- GOAL OF THE EXERCISE -
Reproduce the lines below, substituting "control" for every occurrence of "button" and leaving everything else unchanged.

# # # # #

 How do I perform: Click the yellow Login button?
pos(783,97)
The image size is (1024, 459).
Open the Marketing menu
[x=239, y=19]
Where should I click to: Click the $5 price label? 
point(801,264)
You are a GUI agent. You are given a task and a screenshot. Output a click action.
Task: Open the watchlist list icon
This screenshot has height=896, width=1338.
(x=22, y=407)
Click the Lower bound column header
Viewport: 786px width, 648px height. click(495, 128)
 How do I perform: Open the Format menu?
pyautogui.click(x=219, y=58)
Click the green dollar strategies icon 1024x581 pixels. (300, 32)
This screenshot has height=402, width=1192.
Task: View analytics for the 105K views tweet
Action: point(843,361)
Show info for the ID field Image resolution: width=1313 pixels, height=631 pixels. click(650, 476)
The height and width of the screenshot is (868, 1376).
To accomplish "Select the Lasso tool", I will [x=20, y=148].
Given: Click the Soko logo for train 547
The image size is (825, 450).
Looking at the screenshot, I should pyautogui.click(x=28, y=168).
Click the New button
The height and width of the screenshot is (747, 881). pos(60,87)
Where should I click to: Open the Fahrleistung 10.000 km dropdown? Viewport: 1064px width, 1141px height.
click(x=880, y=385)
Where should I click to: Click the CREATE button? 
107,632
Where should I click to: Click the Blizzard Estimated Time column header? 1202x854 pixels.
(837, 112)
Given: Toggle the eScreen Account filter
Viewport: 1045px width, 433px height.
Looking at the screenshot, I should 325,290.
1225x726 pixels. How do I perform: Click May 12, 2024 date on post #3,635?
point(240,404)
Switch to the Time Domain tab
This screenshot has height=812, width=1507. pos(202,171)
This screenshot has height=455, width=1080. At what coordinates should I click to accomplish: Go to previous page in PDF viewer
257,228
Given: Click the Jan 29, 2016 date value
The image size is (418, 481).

# # # # #

- SOLUTION BELOW -
 How do I perform: Click the yellow Login control?
pos(783,97)
The image size is (1024, 459).
Open the Marketing menu
[x=239, y=19]
Where should I click to: Click the $5 price label? 
point(801,264)
You are a GUI agent. You are given a task and a screenshot. Output a click action.
Task: Open the watchlist list icon
This screenshot has height=896, width=1338.
(x=22, y=407)
Click the Lower bound column header
Viewport: 786px width, 648px height. click(495, 128)
 How do I perform: Open the Format menu?
pyautogui.click(x=219, y=58)
Click the green dollar strategies icon 1024x581 pixels. (300, 32)
This screenshot has height=402, width=1192.
Task: View analytics for the 105K views tweet
Action: point(843,361)
Show info for the ID field Image resolution: width=1313 pixels, height=631 pixels. click(650, 476)
The height and width of the screenshot is (868, 1376).
To accomplish "Select the Lasso tool", I will [x=20, y=148].
Given: Click the Soko logo for train 547
The image size is (825, 450).
Looking at the screenshot, I should pyautogui.click(x=28, y=168).
Click the New control
The height and width of the screenshot is (747, 881). pos(60,87)
Where should I click to: Open the Fahrleistung 10.000 km dropdown? Viewport: 1064px width, 1141px height.
click(x=880, y=385)
Where should I click to: Click the CREATE control? 
107,632
Where should I click to: Click the Blizzard Estimated Time column header? 1202x854 pixels.
(837, 112)
Given: Toggle the eScreen Account filter
Viewport: 1045px width, 433px height.
Looking at the screenshot, I should 325,290.
1225x726 pixels. How do I perform: Click May 12, 2024 date on post #3,635?
point(240,404)
Switch to the Time Domain tab
This screenshot has height=812, width=1507. pos(202,171)
This screenshot has height=455, width=1080. At what coordinates should I click to accomplish: Go to previous page in PDF viewer
257,228
Given: Click the Jan 29, 2016 date value
The image size is (418, 481).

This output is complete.